Austin resident Mildred Dubose’s grandchildren would normally be in school this week, listening to their classroom teachers, eating and laughing with their friends at lunchtime in the cafeteria, or studying in the library or computer lab.
Instead, her grandkids are out of school as are roughly 350,000 Chicago kids attending public city schools. The teacher’s strike, which is entering its fourth day, has Austin parents scrambling to find alternative educational options for their children. A number of schools, including those in Austin and surrounding West Side neighborhoods, have been opened by CPS under a “Children’s First” banner for parents and kids to go.
Austin schoolteachers remain on the picket line. And though many Austin residents do back teachers in general, their support is tempered with the strike as they see their kids losing out on an education.
“I fully support the teachers; however, I wish they could have accomplished this without going out on strike,” DuBose said. “They should have gotten their message out to the families and communities earlier and the support would be greater. Right now, many parents think it is all about money and are unaware this will ultimately help our students.”

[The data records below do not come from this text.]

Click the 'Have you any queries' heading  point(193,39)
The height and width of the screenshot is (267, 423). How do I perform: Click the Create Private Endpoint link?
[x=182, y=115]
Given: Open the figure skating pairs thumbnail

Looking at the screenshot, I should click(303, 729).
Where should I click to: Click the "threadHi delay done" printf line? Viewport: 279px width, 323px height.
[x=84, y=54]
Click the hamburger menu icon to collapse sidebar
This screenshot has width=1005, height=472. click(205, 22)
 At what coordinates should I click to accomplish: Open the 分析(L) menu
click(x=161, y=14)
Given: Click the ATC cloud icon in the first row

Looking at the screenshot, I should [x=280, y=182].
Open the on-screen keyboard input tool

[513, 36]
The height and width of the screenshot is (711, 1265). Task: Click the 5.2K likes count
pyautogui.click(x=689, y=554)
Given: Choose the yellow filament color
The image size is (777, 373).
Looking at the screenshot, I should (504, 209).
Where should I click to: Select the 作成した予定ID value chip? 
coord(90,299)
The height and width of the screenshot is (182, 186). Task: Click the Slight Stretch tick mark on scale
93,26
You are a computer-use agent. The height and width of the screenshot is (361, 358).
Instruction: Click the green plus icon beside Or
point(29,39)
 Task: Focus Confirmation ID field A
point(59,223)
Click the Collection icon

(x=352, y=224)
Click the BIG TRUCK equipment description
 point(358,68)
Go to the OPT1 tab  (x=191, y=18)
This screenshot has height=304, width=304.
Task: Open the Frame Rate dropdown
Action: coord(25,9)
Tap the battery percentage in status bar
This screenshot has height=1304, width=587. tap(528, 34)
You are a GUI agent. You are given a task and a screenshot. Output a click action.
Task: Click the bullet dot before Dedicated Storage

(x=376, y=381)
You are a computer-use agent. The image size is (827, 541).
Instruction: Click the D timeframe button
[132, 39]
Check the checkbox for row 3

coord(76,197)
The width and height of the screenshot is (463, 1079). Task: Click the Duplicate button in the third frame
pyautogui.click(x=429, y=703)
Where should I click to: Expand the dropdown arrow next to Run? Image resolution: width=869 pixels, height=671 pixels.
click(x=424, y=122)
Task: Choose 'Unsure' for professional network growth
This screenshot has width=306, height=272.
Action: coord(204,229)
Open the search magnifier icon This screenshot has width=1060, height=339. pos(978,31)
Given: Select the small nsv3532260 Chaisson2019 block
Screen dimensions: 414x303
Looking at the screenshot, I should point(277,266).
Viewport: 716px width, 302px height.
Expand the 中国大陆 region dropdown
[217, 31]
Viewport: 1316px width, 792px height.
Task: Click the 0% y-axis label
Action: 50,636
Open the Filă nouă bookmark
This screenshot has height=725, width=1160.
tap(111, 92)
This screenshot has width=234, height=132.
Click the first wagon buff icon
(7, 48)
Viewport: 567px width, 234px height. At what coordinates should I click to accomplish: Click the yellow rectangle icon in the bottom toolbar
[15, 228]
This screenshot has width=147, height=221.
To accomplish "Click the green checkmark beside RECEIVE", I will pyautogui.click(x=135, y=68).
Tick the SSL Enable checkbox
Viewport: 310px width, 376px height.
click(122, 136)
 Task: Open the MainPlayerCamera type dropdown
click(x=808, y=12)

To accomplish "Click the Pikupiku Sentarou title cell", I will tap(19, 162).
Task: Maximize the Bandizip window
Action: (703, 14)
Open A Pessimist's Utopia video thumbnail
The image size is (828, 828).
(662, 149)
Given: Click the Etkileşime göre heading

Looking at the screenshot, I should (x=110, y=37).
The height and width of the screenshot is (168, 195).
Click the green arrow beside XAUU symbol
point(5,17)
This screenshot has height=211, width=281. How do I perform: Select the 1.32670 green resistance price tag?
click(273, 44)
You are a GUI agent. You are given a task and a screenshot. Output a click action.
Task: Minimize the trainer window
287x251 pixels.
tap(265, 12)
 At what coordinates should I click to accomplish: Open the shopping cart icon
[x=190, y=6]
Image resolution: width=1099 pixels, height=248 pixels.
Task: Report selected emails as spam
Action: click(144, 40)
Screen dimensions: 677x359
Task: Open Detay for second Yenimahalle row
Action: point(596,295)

Elce Redmond, an organizer with the South Austin Coalition Community Council (SACCC), tells Austin Weekly News that he and other activists will join the teachers on the picket line in solidarity. The last teacher’s strike in Chicago occurred 25 years ago, lasting 19 days. But the union and Chicago Board of Education this time have expressed belief that an agreement is imminent, and that the teachers and students will return to their classrooms soon.
Contract negotiations broke down late Sunday night Sept. 9, between the board and the Chicago Teachers’ Union (CTU). More than 30,000 teachers walked out Monday, leaving public schoolchildren and their parents to find alternate educational and childcare opportunities. After seven months of negotiations, both parties left the table without an agreement.
In a Sunday night press conference, Mayor Rahm Emanuel called the CTU’s decision to walk out “a strike of choice.” Emanuel said there are only two minor issues remaining to be resolved, and they are not financial.
Karen Lewis, CTU’s president, countered that the remaining issues are not minor, and that even though the bargaining sessions have been “intense, but productive, the teachers have no choice but to strike.”
Among the unresolved issues is teacher evaluation, which CPS proposes to be tied to student performance on standardized tests. The plan could result in 6,000 teachers losing their jobs under this evaluation system, according to Lewis, who called the plan “unacceptable.”
Lewis agreed that there has been significant progress between the parties.
CPS has proposed a 16-percent pay increase over a four-year period. It also agreed that all students will have their books on the first day of class as opposed to past practice of receiving them as late as six weeks into the school year. Lewis addressed the need for a reduction class size, which often exceed 30 students, as well as the need for more social workers in a district that currently has only 340. Negotiations continue even though teachers remain on strike.
Instructors at Ella Flagg Young Elementary School, 1434 N. Parkside, and Sayre Elementary School, 1850 N. Newland Ave., were among those in Austin on the picket line this week.
The strike has garnered national attention and overwhelming support from many of Illinois’ labor unions.
Hundreds of teachers and supporters assembled this week outside the Merchandise Mart in downtown Chicago and at many city schools. Although teachers are reluctant to go on record publicly, many said they fully supported the union’s decision to strike. They insist it’s also imperative that they stand up for themselves and their students.
One of CPS’s newly-hired teachers this year, who asked that he not be identified by name, said he’s glad to stand in solidarity.
“I came to CPS to teach special education and to make a difference. I am looking forward to working with my students,” he said. “Once the strike is settled, we will have a better learning environment and opportunity for our students.”